**Texte fourni**
------------------------------------------------
Rien dans ce domaine n’est jamais totalement acquis ou définitivement réglé.
Mais faut-il pour autant renoncer à convaincre de la continuité d’une politique, à exposer ses objectifs prioritaires, à souligner ses premiers résultats ?
En matière de sécurité intérieure, comme en tout autre domaine, il n’y a pas de politique unique mais des choix variés qui produisent des résultats différents.
Pour ma part, j’ai deux objectifs pour l’année qui s’annonce :
- mieux assurer la sécurité intérieure, sous toutes ses formes, en poursuivant les réformes entreprises depuis 18 mois ;
- faire progresser l’État de droit en assumant résolument les devoirs de l’État.
La sécurité intérieure se résume pour beaucoup de nos concitoyens à la lutte contre la délinquance et l’insécurité.
L’année 1996 nous a permis d’obtenir en ce domaine de réels succès tant à Paris qu’en province.
Sur l’ensemble du territoire, le nombre des faits de délinquance et de criminalité enregistrés a baissé. À Paris, la diminution est forte puisqu’elle s’établit à 6,2 %, et si j’y ajoute celle de 1995, c’est à une réduction qui dépasse à 12 % que nous parvenons.
Pour toute la France, nous n’avons pas encore les chiffres définitifs. L’estimation actuelle fait état d’une diminution située entre 2 et 3 %.
------------------------------------------------
**Documentation jointe**
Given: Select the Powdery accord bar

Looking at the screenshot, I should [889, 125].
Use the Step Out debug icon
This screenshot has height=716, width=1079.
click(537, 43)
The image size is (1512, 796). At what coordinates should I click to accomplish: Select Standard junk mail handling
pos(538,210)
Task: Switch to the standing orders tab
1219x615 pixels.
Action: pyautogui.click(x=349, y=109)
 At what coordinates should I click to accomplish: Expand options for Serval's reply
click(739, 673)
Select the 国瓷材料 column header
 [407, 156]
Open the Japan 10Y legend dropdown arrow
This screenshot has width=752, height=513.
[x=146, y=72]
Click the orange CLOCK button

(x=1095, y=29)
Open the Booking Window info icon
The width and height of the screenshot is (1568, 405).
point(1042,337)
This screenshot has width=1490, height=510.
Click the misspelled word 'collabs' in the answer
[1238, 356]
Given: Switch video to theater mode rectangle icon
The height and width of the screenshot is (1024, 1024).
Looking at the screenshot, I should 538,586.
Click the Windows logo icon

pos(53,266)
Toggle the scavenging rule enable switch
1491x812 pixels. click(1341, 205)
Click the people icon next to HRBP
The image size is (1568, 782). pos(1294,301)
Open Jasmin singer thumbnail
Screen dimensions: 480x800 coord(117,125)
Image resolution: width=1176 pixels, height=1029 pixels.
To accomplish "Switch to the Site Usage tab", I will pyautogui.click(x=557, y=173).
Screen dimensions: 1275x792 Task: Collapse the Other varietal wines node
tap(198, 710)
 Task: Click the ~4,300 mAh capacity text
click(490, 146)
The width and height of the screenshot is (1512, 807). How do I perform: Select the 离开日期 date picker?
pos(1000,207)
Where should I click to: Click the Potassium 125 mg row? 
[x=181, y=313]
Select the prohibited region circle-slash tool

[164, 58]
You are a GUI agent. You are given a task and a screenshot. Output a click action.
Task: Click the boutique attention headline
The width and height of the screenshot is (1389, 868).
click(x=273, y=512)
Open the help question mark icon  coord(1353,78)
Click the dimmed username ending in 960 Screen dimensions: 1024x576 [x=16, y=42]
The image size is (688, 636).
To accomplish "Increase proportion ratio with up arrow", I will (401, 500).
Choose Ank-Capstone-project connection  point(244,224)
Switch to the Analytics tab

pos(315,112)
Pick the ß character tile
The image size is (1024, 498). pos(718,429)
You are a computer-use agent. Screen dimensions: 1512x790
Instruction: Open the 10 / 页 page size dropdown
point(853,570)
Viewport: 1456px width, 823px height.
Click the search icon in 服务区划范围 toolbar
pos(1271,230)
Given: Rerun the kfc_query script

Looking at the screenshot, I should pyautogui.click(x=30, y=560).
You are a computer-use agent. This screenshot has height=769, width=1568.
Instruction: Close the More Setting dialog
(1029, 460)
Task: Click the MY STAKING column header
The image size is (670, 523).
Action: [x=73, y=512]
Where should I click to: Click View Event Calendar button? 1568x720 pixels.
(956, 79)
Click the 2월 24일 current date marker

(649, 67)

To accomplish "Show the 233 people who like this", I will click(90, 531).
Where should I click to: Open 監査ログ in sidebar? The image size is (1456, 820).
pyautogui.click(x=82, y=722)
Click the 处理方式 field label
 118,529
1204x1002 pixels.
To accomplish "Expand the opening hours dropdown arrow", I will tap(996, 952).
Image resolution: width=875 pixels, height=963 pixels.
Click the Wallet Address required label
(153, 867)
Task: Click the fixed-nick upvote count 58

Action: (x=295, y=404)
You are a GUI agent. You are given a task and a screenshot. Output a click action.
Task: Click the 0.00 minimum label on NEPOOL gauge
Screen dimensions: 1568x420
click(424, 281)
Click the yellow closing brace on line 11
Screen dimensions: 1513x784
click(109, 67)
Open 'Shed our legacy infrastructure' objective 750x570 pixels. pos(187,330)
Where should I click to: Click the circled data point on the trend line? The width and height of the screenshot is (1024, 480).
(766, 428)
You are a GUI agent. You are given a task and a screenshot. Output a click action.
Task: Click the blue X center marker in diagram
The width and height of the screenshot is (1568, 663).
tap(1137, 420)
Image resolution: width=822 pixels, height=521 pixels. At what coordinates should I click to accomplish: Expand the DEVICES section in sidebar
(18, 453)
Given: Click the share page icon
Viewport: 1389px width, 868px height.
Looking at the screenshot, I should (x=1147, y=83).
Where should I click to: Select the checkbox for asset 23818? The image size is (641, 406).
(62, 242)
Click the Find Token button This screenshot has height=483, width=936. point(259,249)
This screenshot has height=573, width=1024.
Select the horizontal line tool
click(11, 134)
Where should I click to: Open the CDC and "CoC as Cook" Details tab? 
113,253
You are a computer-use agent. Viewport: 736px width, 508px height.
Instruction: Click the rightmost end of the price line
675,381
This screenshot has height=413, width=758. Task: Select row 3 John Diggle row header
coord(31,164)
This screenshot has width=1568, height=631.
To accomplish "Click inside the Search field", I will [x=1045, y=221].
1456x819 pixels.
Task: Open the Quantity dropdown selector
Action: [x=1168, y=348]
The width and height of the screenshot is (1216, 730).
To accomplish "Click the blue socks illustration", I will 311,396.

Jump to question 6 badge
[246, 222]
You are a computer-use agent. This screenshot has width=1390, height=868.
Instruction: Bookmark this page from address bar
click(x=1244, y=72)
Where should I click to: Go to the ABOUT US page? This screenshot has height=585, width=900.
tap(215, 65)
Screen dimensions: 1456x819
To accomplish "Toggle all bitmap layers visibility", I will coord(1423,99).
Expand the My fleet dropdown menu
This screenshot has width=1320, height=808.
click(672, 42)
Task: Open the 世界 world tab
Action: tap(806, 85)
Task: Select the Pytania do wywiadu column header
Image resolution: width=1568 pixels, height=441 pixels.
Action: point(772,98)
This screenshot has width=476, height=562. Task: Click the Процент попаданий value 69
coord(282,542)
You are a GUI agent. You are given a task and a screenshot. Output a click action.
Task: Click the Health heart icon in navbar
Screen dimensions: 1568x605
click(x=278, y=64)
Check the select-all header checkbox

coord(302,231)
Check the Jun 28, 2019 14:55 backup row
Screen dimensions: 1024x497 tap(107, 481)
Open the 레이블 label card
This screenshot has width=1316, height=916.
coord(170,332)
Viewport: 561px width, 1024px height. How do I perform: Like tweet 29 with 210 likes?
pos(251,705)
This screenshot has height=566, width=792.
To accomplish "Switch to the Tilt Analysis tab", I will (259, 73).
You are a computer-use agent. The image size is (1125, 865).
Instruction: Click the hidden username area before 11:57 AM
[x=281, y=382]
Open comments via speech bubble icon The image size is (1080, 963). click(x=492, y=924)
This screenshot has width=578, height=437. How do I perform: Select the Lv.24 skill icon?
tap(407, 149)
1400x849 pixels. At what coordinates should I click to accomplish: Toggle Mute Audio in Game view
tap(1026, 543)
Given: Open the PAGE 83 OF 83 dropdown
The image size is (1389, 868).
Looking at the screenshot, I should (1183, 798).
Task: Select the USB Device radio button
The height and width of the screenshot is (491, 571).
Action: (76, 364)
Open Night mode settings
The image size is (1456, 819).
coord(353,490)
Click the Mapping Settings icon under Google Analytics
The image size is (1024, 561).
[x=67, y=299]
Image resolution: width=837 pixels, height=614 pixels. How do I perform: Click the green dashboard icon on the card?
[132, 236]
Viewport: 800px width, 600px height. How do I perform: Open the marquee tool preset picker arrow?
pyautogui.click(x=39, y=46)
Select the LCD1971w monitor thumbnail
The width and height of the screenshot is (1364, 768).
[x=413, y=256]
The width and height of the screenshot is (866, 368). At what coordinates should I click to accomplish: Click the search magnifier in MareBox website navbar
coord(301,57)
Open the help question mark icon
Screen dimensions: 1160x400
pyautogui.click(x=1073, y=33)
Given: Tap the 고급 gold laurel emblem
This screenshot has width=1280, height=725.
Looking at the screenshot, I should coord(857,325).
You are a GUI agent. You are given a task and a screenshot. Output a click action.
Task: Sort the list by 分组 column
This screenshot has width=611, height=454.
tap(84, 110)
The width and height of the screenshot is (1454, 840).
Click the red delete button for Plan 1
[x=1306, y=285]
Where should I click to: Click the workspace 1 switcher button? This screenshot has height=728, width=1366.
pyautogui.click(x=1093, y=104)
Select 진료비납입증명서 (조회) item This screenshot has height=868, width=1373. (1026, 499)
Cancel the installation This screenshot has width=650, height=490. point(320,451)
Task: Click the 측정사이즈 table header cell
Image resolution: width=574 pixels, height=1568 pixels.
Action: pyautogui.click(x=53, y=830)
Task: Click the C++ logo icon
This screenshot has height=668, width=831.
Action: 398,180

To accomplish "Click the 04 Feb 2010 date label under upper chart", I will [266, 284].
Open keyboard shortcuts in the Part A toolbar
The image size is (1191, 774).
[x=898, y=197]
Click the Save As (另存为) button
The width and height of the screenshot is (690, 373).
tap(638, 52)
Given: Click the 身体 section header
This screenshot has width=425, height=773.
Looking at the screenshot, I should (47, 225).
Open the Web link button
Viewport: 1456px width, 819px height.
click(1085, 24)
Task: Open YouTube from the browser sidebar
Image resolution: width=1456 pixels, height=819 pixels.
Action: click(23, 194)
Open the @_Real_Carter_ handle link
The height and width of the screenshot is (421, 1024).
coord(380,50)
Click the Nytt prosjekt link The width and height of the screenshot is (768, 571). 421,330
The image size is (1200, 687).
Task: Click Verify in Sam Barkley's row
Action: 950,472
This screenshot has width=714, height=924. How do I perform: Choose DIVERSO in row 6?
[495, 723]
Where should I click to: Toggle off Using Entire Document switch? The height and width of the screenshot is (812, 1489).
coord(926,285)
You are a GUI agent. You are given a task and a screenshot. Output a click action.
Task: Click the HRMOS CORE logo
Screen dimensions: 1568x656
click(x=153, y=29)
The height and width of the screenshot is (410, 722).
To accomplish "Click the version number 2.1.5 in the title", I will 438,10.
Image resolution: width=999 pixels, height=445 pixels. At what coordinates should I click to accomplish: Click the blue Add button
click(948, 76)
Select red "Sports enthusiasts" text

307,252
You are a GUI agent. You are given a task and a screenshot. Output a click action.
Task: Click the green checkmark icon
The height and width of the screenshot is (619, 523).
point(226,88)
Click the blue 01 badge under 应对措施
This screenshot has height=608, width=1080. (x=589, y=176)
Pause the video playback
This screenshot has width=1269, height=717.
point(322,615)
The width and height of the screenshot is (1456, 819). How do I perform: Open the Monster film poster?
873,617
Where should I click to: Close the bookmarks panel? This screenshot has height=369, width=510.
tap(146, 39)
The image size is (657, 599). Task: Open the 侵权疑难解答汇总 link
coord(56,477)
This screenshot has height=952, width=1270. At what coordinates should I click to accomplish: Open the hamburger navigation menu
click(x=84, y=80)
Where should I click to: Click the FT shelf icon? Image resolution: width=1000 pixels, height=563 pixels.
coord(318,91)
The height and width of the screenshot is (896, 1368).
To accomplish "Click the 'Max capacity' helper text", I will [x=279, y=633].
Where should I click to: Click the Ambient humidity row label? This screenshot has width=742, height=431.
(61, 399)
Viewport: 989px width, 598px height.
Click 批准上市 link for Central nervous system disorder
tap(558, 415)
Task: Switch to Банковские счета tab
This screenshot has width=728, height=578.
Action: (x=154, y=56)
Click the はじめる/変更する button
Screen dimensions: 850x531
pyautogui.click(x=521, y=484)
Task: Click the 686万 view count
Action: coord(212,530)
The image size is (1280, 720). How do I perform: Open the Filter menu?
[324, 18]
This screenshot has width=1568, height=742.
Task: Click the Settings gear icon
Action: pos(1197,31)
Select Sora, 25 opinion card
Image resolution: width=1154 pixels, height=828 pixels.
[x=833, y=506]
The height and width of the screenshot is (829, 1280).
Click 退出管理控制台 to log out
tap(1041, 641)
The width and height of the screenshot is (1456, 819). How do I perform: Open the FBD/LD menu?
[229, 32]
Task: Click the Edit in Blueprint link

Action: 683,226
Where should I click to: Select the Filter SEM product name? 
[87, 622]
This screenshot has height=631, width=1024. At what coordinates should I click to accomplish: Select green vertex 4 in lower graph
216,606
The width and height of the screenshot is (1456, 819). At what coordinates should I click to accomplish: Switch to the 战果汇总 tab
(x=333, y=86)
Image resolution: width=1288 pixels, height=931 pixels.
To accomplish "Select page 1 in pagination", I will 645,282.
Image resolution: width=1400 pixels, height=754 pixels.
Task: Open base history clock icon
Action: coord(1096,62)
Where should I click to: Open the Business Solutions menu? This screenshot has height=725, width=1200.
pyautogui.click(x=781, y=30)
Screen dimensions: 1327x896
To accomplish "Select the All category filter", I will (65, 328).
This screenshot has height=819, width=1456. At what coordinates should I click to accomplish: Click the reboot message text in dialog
------------------------------------------------
**Vos tâches**
(a) Pour chaque affirmation, dites si elle concorde avec le texte sur la sécurité intérieure, en répondant par oui ou par non et en citant mot pour mot le passage décisif : (i) à Paris, la délinquance enregistrée a baissé de 6,2 % ; (ii) les chiffres définitifs pour l'ensemble de la France sont déjà disponibles ; (iii) les réformes poursuivies ont été lancées depuis 18 mois.
(b) D'après le texte sur la sécurité intérieure, entre quelles valeurs se situe la baisse estimée pour toute la France ?
(c) Poursuivez le texte sur la sécurité intérieure à partir de sa dernière phrase.
La documentation n'a aucun rôle à jouer ici.

**Résultats par tâche**
(a)
(i) Oui : « À Paris, la diminution est forte puisqu’elle s’établit à 6,2 % ».
(ii) Non : « Pour toute la France, nous n’avons pas encore les chiffres définitifs. »
(iii) Oui : « en poursuivant les réformes entreprises depuis 18 mois ».

(b) Entre 2 et 3 %.

(c)
L’ensemble de ces gains sur deux ans, s’il révèle l’efficacité de l’action de la police, nous invite à ne pas relâcher notre effort et à maintenir notre cap.
Ces évolutions recouvrent des tendances différentes : si les délits de voie publique régressent, si le grand banditisme se stabilise, la délinquance économique et financière progresse.
Nous avons sur ce dernier point un effort à faire dans l’avenir.
La poursuite très significative du mouvement de recul de l’insécurité, sur deux années consécutives, prouve, à mes yeux, qu’il ne s’agit pas d’un épiphénomène imputable à la réactivation de Vigipirate, ou le fruit d’une conjoncture sur laquelle nous n’aurions pas de prise.
C’est pour partie, en tout cas, le résultat d’une politique de modernisation de la police et de mobilisation des fonctionnaires.
La réforme des corps et des carrières, l’élaboration d’un nouveau règlement général d’emploi, la transformation des cycles de travail convergent pour renforcer l’efficacité des services et développer une police de proximité.
La modernisation de la police n’est pas pour autant achevée. Elle devra connaître, en 1997, une seconde étape. Outre un effort particulier pour améliorer les conditions de vie des policiers, j’entends me pencher attentivement sur la réforme des écoles de police et développer le projet « Acropol ».
Comme vous le voyez, je privilégie la rénovation de la police nationale sur tout autre entreprise, et notamment, sur la reconnaissance des polices municipales. Mais ce dernier chantier doit maintenant pouvoir être lancé et trouver sa place dans le calendrier parlementaire du premier semestre de l’année qui commence.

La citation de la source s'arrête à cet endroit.